** Start of Entries **
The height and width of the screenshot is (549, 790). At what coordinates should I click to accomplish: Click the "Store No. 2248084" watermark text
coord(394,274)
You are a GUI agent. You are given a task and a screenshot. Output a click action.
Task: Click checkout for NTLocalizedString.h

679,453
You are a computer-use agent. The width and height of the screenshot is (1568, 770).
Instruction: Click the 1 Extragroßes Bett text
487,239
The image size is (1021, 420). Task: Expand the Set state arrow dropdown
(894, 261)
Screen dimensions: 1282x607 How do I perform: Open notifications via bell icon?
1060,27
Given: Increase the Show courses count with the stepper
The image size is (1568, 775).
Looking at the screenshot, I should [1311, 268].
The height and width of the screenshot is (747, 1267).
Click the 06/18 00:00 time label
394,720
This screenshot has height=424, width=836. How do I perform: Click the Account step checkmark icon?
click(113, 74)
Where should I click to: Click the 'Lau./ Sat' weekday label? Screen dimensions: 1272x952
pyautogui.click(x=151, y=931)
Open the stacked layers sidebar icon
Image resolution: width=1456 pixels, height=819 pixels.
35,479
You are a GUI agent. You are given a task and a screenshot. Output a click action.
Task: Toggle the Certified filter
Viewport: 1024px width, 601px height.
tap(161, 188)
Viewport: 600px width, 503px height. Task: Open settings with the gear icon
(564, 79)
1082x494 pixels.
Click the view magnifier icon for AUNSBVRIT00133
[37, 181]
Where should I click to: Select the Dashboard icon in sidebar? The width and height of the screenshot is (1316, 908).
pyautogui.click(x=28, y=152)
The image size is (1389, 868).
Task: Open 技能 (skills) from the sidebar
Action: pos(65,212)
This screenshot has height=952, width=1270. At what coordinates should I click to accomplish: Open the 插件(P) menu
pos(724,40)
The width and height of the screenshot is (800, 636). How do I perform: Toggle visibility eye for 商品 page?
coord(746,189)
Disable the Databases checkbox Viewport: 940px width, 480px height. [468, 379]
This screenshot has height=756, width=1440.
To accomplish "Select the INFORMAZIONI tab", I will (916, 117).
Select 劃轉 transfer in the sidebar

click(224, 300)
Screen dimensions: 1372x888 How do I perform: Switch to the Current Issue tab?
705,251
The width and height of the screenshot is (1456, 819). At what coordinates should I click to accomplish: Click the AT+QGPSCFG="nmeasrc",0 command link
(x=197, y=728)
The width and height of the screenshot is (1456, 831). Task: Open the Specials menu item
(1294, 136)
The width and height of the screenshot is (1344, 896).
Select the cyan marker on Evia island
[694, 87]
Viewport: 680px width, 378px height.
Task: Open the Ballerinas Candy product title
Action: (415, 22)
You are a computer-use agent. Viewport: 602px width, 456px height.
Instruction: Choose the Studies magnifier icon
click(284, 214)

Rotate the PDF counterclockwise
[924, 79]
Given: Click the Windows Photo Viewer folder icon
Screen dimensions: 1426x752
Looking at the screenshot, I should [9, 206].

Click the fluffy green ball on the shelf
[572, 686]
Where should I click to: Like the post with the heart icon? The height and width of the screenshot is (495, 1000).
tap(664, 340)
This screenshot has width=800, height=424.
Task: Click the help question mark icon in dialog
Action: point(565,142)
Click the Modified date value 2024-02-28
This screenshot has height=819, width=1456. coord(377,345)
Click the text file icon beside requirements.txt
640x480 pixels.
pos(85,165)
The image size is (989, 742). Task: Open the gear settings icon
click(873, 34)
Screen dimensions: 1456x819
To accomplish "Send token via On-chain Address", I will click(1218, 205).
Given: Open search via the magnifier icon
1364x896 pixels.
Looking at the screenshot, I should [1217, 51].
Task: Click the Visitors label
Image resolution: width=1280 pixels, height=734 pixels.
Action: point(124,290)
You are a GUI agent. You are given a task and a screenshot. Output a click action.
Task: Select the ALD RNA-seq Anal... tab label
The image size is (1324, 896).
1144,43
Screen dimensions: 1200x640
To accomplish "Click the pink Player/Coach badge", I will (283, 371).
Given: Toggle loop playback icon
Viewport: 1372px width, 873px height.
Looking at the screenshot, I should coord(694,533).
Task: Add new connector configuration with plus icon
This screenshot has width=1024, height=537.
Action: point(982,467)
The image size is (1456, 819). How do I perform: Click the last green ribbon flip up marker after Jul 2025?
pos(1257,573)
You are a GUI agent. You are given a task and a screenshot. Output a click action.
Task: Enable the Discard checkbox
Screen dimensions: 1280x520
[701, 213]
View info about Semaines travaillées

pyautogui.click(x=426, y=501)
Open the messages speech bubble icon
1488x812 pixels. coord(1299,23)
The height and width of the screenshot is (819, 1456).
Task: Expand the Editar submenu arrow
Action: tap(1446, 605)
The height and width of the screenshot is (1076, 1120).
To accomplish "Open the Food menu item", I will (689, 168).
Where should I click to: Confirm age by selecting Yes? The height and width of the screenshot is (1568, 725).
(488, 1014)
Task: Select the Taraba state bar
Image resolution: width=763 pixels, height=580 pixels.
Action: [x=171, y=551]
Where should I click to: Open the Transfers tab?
** End of Entries **
Rewrite the data above, changing "GUI agent" to "interface agent" wherever it occurs and leaving everything else as it is.

The height and width of the screenshot is (549, 790). At what coordinates should I click to accomplish: Click the "Store No. 2248084" watermark text
coord(394,274)
You are a interface agent. You are given a task and a screenshot. Output a click action.
Task: Click checkout for NTLocalizedString.h

679,453
You are a computer-use agent. The width and height of the screenshot is (1568, 770).
Instruction: Click the 1 Extragroßes Bett text
487,239
The image size is (1021, 420). Task: Expand the Set state arrow dropdown
(894, 261)
Screen dimensions: 1282x607 How do I perform: Open notifications via bell icon?
1060,27
Given: Increase the Show courses count with the stepper
The image size is (1568, 775).
Looking at the screenshot, I should [1311, 268].
The height and width of the screenshot is (747, 1267).
Click the 06/18 00:00 time label
394,720
This screenshot has height=424, width=836. How do I perform: Click the Account step checkmark icon?
click(113, 74)
Where should I click to: Click the 'Lau./ Sat' weekday label? Screen dimensions: 1272x952
pyautogui.click(x=151, y=931)
Open the stacked layers sidebar icon
Image resolution: width=1456 pixels, height=819 pixels.
35,479
You are a interface agent. You are given a task and a screenshot. Output a click action.
Task: Toggle the Certified filter
Viewport: 1024px width, 601px height.
tap(161, 188)
Viewport: 600px width, 503px height. Task: Open settings with the gear icon
(564, 79)
1082x494 pixels.
Click the view magnifier icon for AUNSBVRIT00133
[37, 181]
Where should I click to: Select the Dashboard icon in sidebar? The width and height of the screenshot is (1316, 908).
pyautogui.click(x=28, y=152)
The image size is (1389, 868).
Task: Open 技能 (skills) from the sidebar
Action: pos(65,212)
This screenshot has height=952, width=1270. At what coordinates should I click to accomplish: Open the 插件(P) menu
pos(724,40)
The width and height of the screenshot is (800, 636). How do I perform: Toggle visibility eye for 商品 page?
coord(746,189)
Disable the Databases checkbox Viewport: 940px width, 480px height. [468, 379]
This screenshot has height=756, width=1440.
To accomplish "Select the INFORMAZIONI tab", I will (916, 117).
Select 劃轉 transfer in the sidebar

click(224, 300)
Screen dimensions: 1372x888 How do I perform: Switch to the Current Issue tab?
705,251
The width and height of the screenshot is (1456, 819). At what coordinates should I click to accomplish: Click the AT+QGPSCFG="nmeasrc",0 command link
(x=197, y=728)
The width and height of the screenshot is (1456, 831). Task: Open the Specials menu item
(1294, 136)
The width and height of the screenshot is (1344, 896).
Select the cyan marker on Evia island
[694, 87]
Viewport: 680px width, 378px height.
Task: Open the Ballerinas Candy product title
Action: (415, 22)
You are a computer-use agent. Viewport: 602px width, 456px height.
Instruction: Choose the Studies magnifier icon
click(284, 214)

Rotate the PDF counterclockwise
[924, 79]
Given: Click the Windows Photo Viewer folder icon
Screen dimensions: 1426x752
Looking at the screenshot, I should [9, 206].

Click the fluffy green ball on the shelf
[572, 686]
Where should I click to: Like the post with the heart icon? The height and width of the screenshot is (495, 1000).
tap(664, 340)
This screenshot has width=800, height=424.
Task: Click the help question mark icon in dialog
Action: point(565,142)
Click the Modified date value 2024-02-28
This screenshot has height=819, width=1456. coord(377,345)
Click the text file icon beside requirements.txt
640x480 pixels.
pos(85,165)
The image size is (989, 742). Task: Open the gear settings icon
click(873, 34)
Screen dimensions: 1456x819
To accomplish "Send token via On-chain Address", I will click(1218, 205).
Given: Open search via the magnifier icon
1364x896 pixels.
Looking at the screenshot, I should [1217, 51].
Task: Click the Visitors label
Image resolution: width=1280 pixels, height=734 pixels.
Action: point(124,290)
You are a interface agent. You are given a task and a screenshot. Output a click action.
Task: Select the ALD RNA-seq Anal... tab label
The image size is (1324, 896).
1144,43
Screen dimensions: 1200x640
To accomplish "Click the pink Player/Coach badge", I will (283, 371).
Given: Toggle loop playback icon
Viewport: 1372px width, 873px height.
Looking at the screenshot, I should coord(694,533).
Task: Add new connector configuration with plus icon
This screenshot has width=1024, height=537.
Action: point(982,467)
The image size is (1456, 819). How do I perform: Click the last green ribbon flip up marker after Jul 2025?
pos(1257,573)
You are a interface agent. You are given a task and a screenshot. Output a click action.
Task: Enable the Discard checkbox
Screen dimensions: 1280x520
[701, 213]
View info about Semaines travaillées

pyautogui.click(x=426, y=501)
Open the messages speech bubble icon
1488x812 pixels. coord(1299,23)
The height and width of the screenshot is (819, 1456).
Task: Expand the Editar submenu arrow
Action: tap(1446, 605)
The height and width of the screenshot is (1076, 1120).
To accomplish "Open the Food menu item", I will (689, 168).
Where should I click to: Confirm age by selecting Yes? The height and width of the screenshot is (1568, 725).
(488, 1014)
Task: Select the Taraba state bar
Image resolution: width=763 pixels, height=580 pixels.
Action: [x=171, y=551]
Where should I click to: Open the Transfers tab?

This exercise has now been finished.